§ What this task involves:
Beginning with the first line of the data below, set down each line exactly through the line that contains "Vectors (34, 2474)".

§ Record extracts:

....

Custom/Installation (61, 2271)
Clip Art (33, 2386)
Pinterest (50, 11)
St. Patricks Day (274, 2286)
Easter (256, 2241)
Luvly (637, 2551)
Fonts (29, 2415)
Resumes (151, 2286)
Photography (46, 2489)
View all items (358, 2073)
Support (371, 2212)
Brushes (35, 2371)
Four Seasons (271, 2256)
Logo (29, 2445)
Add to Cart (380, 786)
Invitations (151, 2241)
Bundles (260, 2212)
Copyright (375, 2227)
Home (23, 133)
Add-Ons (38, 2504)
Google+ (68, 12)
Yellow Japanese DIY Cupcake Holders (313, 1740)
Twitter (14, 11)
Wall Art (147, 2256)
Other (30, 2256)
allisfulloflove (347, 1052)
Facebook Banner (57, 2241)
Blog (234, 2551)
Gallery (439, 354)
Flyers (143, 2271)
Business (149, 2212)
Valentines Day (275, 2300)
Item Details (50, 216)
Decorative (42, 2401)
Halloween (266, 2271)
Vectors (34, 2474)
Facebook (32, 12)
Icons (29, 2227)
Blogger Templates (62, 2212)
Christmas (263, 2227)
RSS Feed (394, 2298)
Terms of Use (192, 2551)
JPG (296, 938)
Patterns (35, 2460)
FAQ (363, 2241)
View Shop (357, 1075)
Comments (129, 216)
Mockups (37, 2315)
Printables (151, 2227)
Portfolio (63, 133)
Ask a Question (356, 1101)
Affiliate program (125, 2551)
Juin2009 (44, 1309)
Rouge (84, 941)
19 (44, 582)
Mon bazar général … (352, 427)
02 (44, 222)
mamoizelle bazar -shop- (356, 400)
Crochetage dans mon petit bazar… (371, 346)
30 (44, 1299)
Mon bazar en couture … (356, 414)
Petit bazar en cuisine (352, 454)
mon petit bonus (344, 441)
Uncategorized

....

§ Written response:
Custom/Installation (61, 2271)
Clip Art (33, 2386)
Pinterest (50, 11)
St. Patricks Day (274, 2286)
Easter (256, 2241)
Luvly (637, 2551)
Fonts (29, 2415)
Resumes (151, 2286)
Photography (46, 2489)
View all items (358, 2073)
Support (371, 2212)
Brushes (35, 2371)
Four Seasons (271, 2256)
Logo (29, 2445)
Add to Cart (380, 786)
Invitations (151, 2241)
Bundles (260, 2212)
Copyright (375, 2227)
Home (23, 133)
Add-Ons (38, 2504)
Google+ (68, 12)
Yellow Japanese DIY Cupcake Holders (313, 1740)
Twitter (14, 11)
Wall Art (147, 2256)
Other (30, 2256)
allisfulloflove (347, 1052)
Facebook Banner (57, 2241)
Blog (234, 2551)
Gallery (439, 354)
Flyers (143, 2271)
Business (149, 2212)
Valentines Day (275, 2300)
Item Details (50, 216)
Decorative (42, 2401)
Halloween (266, 2271)
Vectors (34, 2474)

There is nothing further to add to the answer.